Equity report finds performing arts workers more likely to experience poor mental health
The study found depression is twice as likely to occur in performers
This week is Mental Health Awareness Week in the UK, and a new global study from Equity has found that people who work in the performing arts are more likely to experience poor mental health.
The report by Dr Lucie Clements examined over 100 existing academic studies related to mental health and wellbeing.
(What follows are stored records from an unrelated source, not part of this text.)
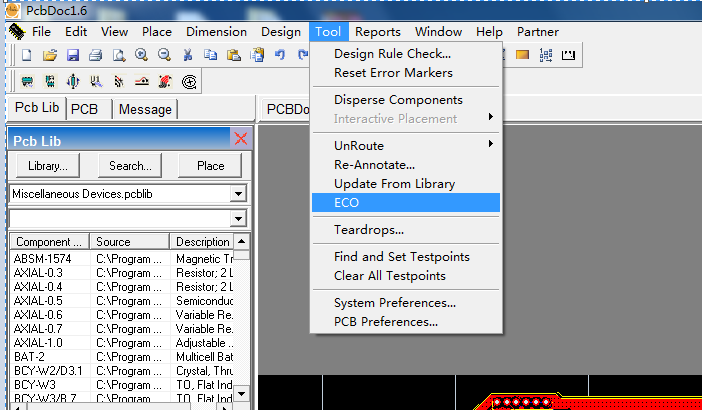Viewport: 702px width, 410px height.
Task: Select AXIAL-0.4 component in the list
Action: [x=36, y=286]

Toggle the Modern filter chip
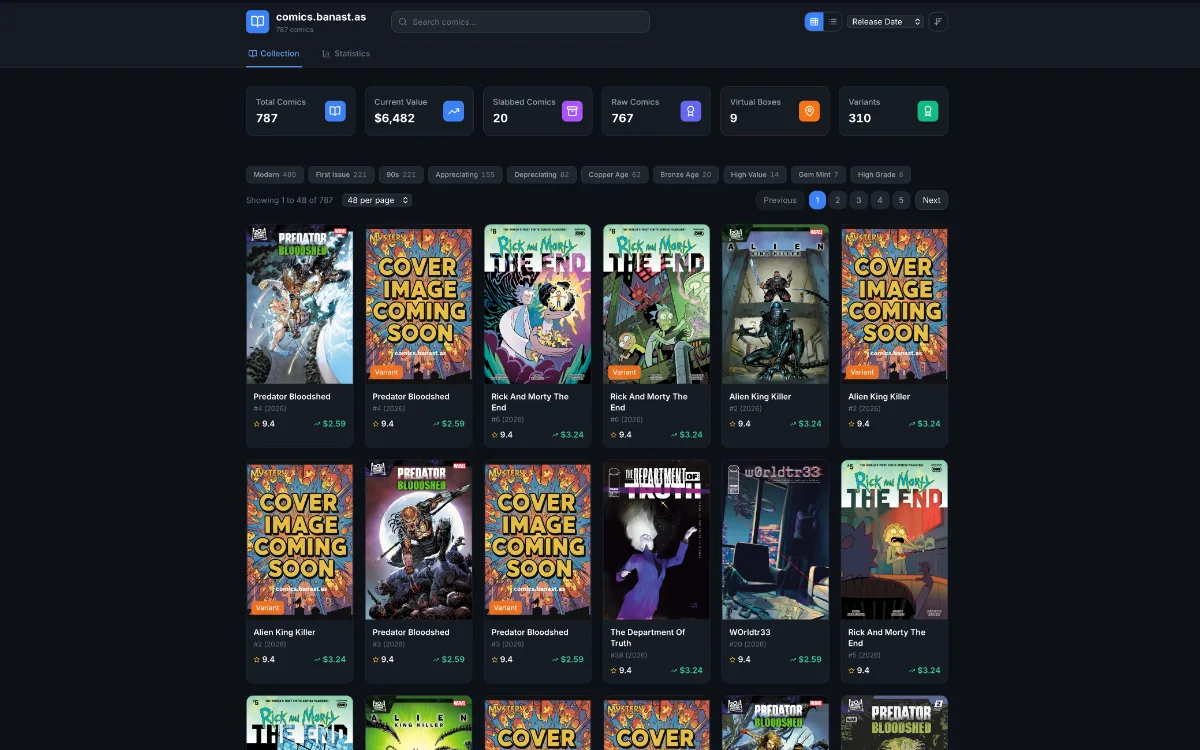[x=274, y=174]
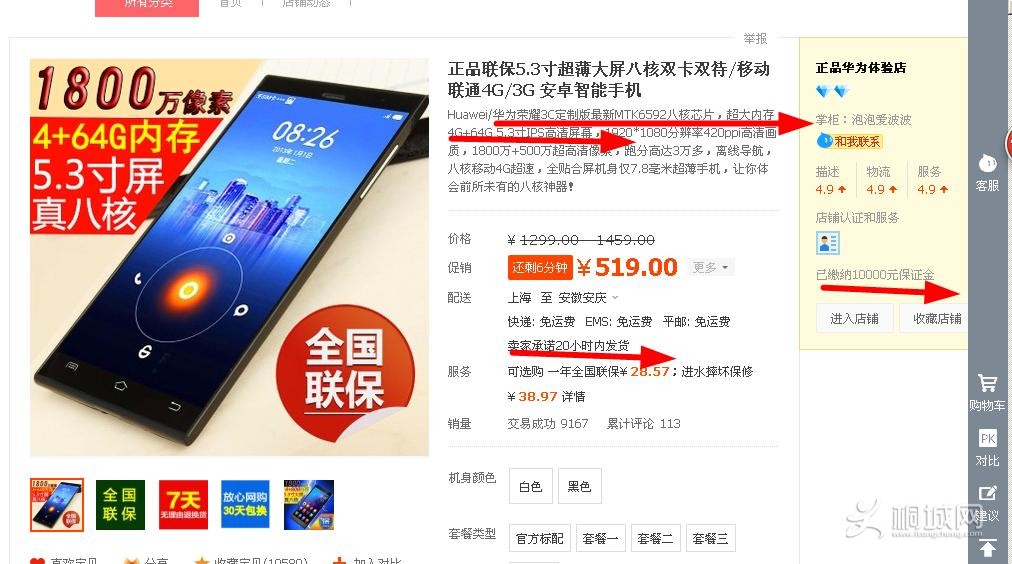Click the 喜欢宝贝 heart icon
The height and width of the screenshot is (564, 1012).
pos(37,561)
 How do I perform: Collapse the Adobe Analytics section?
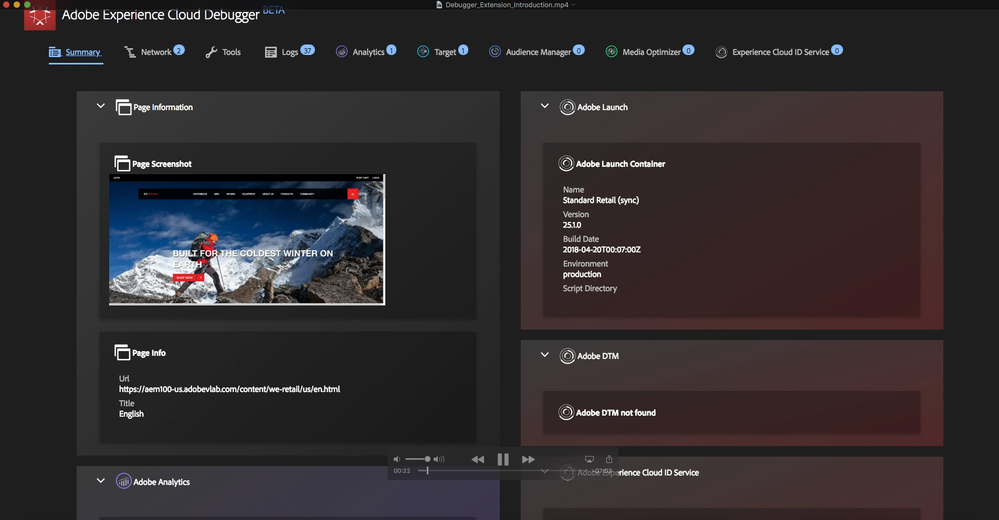click(x=101, y=481)
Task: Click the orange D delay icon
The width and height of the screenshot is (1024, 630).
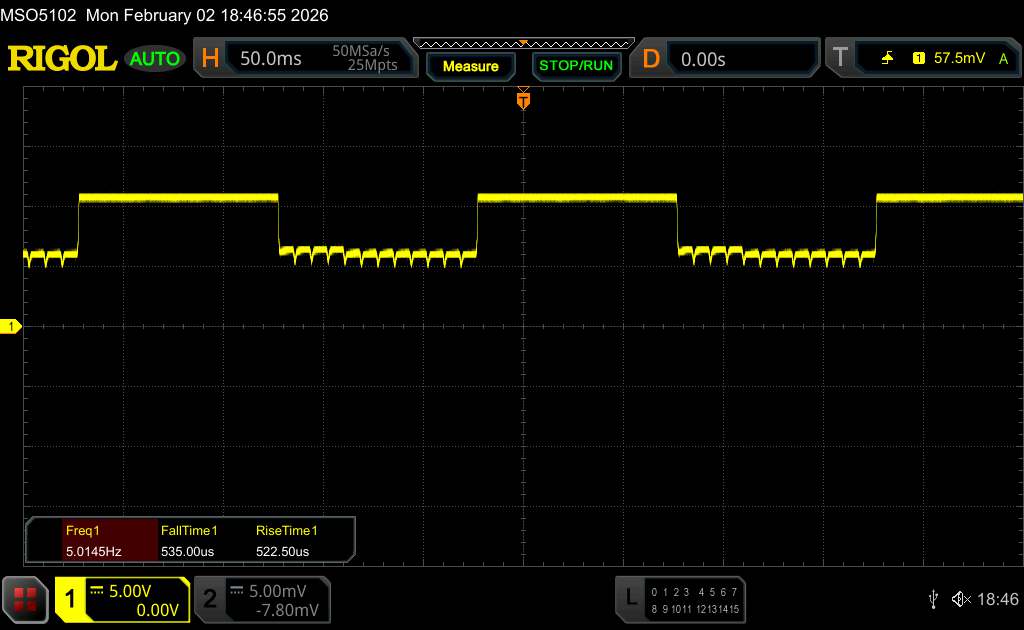Action: [651, 59]
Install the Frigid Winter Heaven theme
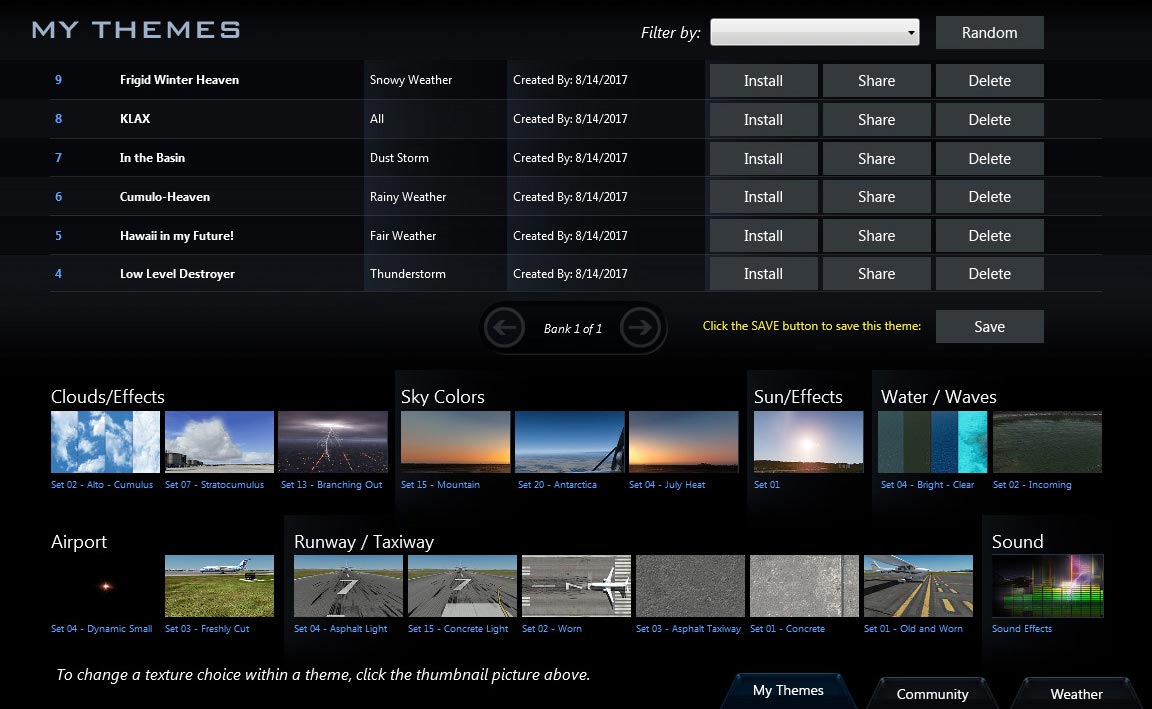Image resolution: width=1152 pixels, height=709 pixels. [x=763, y=80]
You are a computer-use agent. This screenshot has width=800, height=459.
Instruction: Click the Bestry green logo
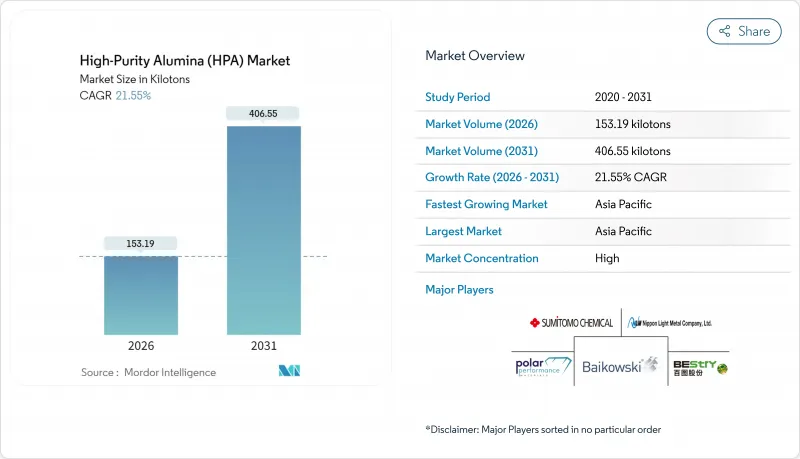(700, 367)
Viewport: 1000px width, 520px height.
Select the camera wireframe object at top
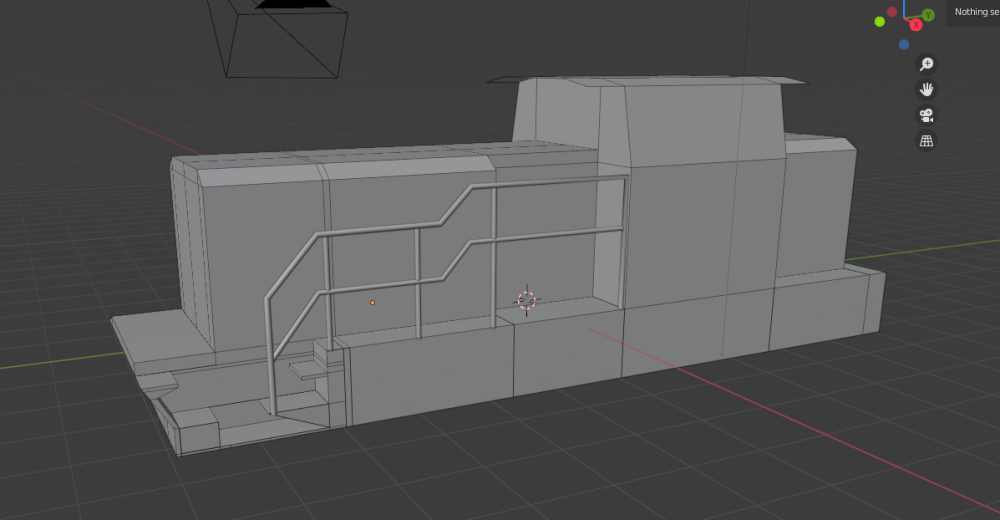285,40
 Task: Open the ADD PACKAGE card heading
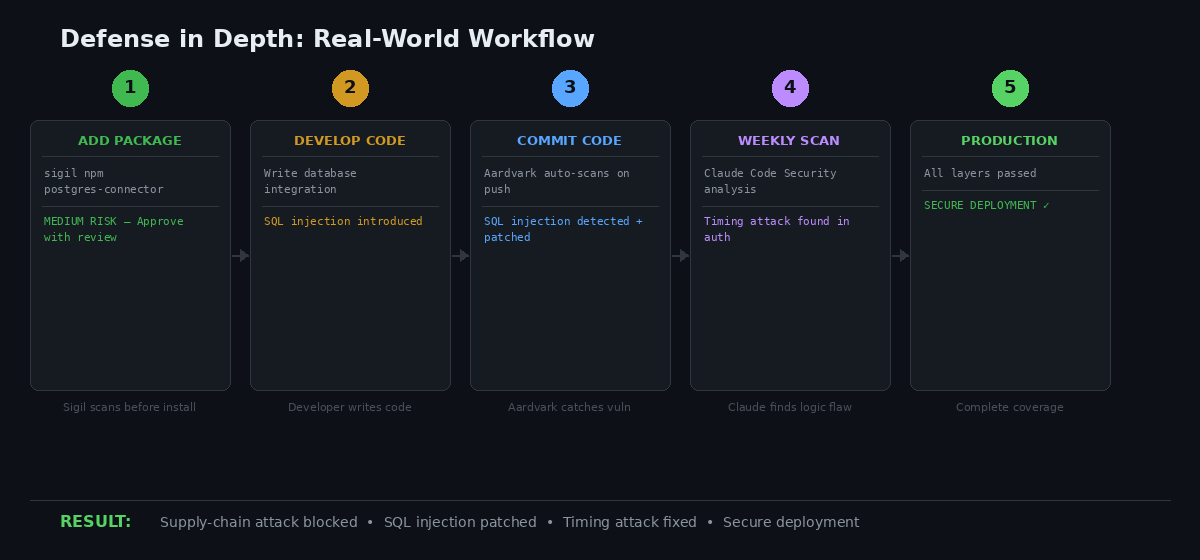pos(130,141)
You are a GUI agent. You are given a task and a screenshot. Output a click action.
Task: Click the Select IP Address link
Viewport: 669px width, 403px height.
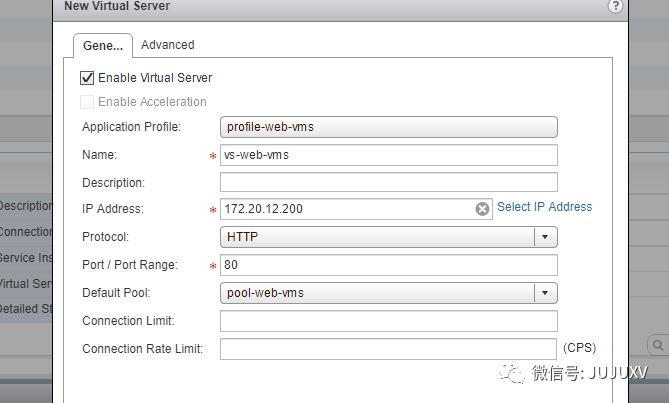click(x=544, y=207)

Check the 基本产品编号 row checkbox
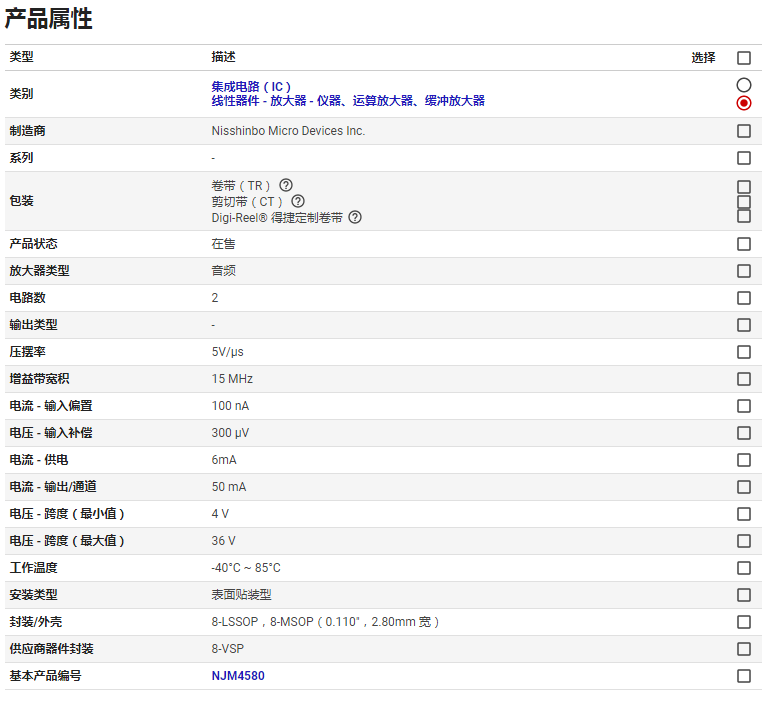tap(743, 676)
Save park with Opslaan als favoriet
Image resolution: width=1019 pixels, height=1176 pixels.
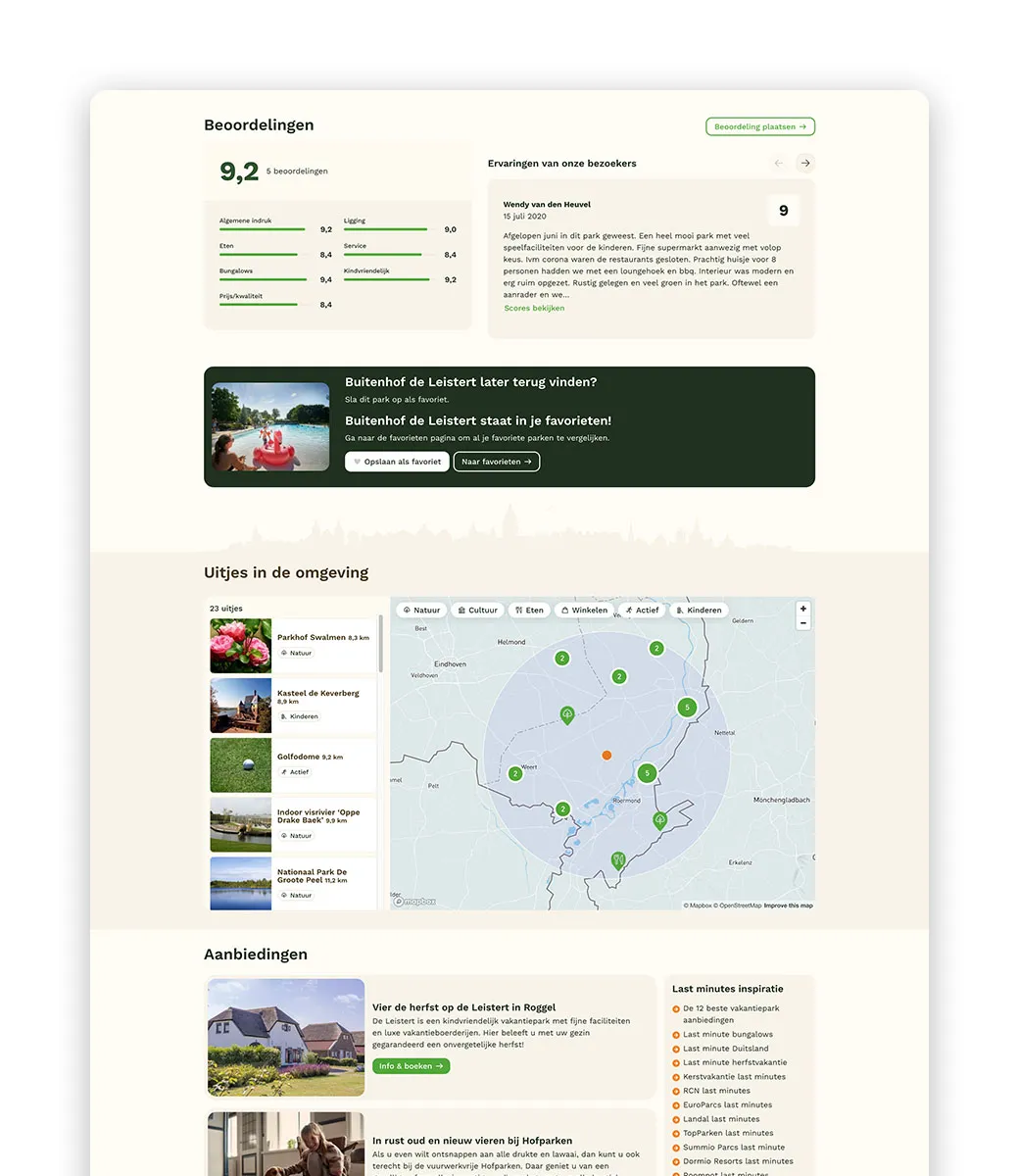(x=397, y=462)
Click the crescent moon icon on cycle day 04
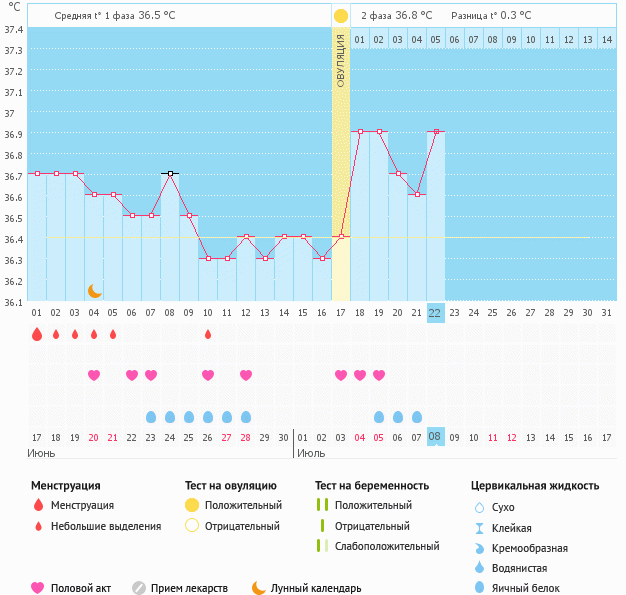626x595 pixels. 94,291
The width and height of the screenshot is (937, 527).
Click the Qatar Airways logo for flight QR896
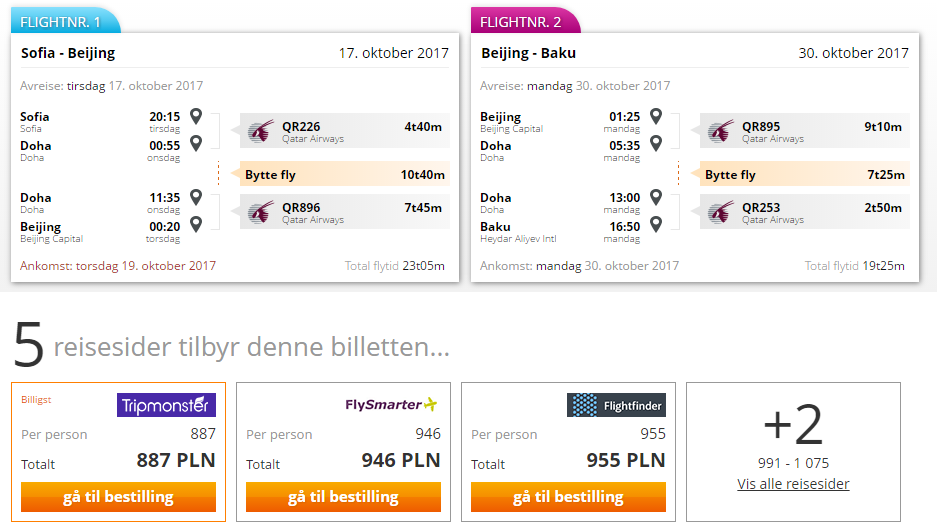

It found "a clear trend for increased mental health concerns across the performing arts".
Among its findings are that depression is twice as likely to occur in performers than the general population, and that 54% of musical theatre students report a level of depression or anxiety that met the rate for diagnosis of mental disorder.
Equity general secretary Paul W Fleming said: "This landmark study confirms in concrete terms what Equity members have known for years – those working in the entertainment and performing arts industries are more likely to experience poor mental health."
The review identified a range of contributing factors, including a "culture of unstable work, antisocial working hours, time away from home, and financial fears" that cause "stress and mental health concern in performing artists".
It also found that there is currently no research explicitly exploring mental health in relation to ethnically diverse performers, disabled performers, and social class.
Equity has created a Mental Health Charter including five key demands to improve mental health across the performing arts and bring about "deep-rooted structural reform". These include improving pay and work-life balance, and adopting relevant safeguards in the workplace.
Fleming said the Charter "puts the responsibility back on the bosses who control the creative industries. They show that our demands for improvements in pay, condition and access to the industry aren't just about our members' material wellbeing, but their mental health too."